Şeyh Ekber → Dur Hasan Dede → Hızır Dede → Mürşid Körüklü Hasan Dede → Ali Efendi → Asım Dede → Ali Çelebi (Ertürkmen) → Hızır Ertürkmen [ve annesi Akkız Ertürkmen] → Ali Taki Ertürkmen →

Ali Taki Ertürkmen (foto, ~ 1950ler), mürşid Ali Haydar Coşkun'un eşi Sakine Coşkun'un [kızlık soyadı "Ertürkmen"] kardeşi... Nagi olarak da biliniyor; mezarı Yakapınar Köyü'nde [Bayındır, İzmir] bulunuyor...

* * *

"Sırrı sır edenin demine hû" →

Süleyman Fikri Erten, 1940'ta yayınlanan Antalya Vilâyeti Tarihi adlı eserinin (İstanbul: Tan Matbaası) 127-137 sayfaları arasında "Antalya Vilâyetinde Tahtacılar" adlı başlıkla yer alan kısmında - ki bu makale, daha önce de 1927 yılında, aynı muhtevayla Süleyman Fikri adıyla "Anadolu'nun Dinî Etnografyası: Teke Vilâyetinde Tahtacılar" başlığıyla Türk Yurdu dergisinde (v. cilt, 29. sayı: ss.477-489) yayınlanmıştır - "Sırrı sır edenin demine hû / Sırrı fâş edenin ervahına yuf" düsturunun "nas hükmünde" en mühim şey olduğunu belirtir...

→ "Sırrı fâş edenin demine hû"

Kuşkusuz, Cumhuriyet'le birlikte sosyal / kültürel yapıda giderek artan değişim ve dönüşümden, 20. yüzyılın ilk yarısında bile, kapalı bir topluluk özelliğini yitirmeyen Tahtacılar da nasibini alır.

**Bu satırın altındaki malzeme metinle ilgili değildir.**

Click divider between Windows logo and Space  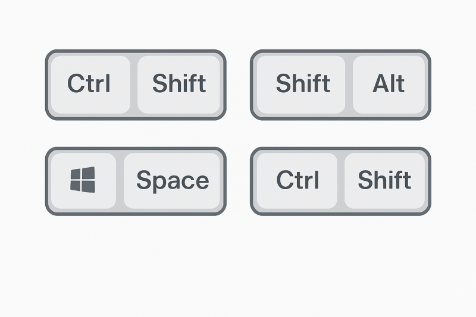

Bu meyanda Narlıdere, İzmir'in bir köyü olmaktan çıkar, İzmir'le mekânsal - fizikî olarak bütünleşir, sosyal / kültürel dokusu ona eklemlenirken; Yanyatır "Mürşid" Ocağı da "artık" kentli yaşam tarzına talipleri gibi, bu yeni duruma uyum sağlar... Kentli yaşam tarzı (değişim), "olduğu düşünülen" "sırrın fâş edilmesine" de yol açar...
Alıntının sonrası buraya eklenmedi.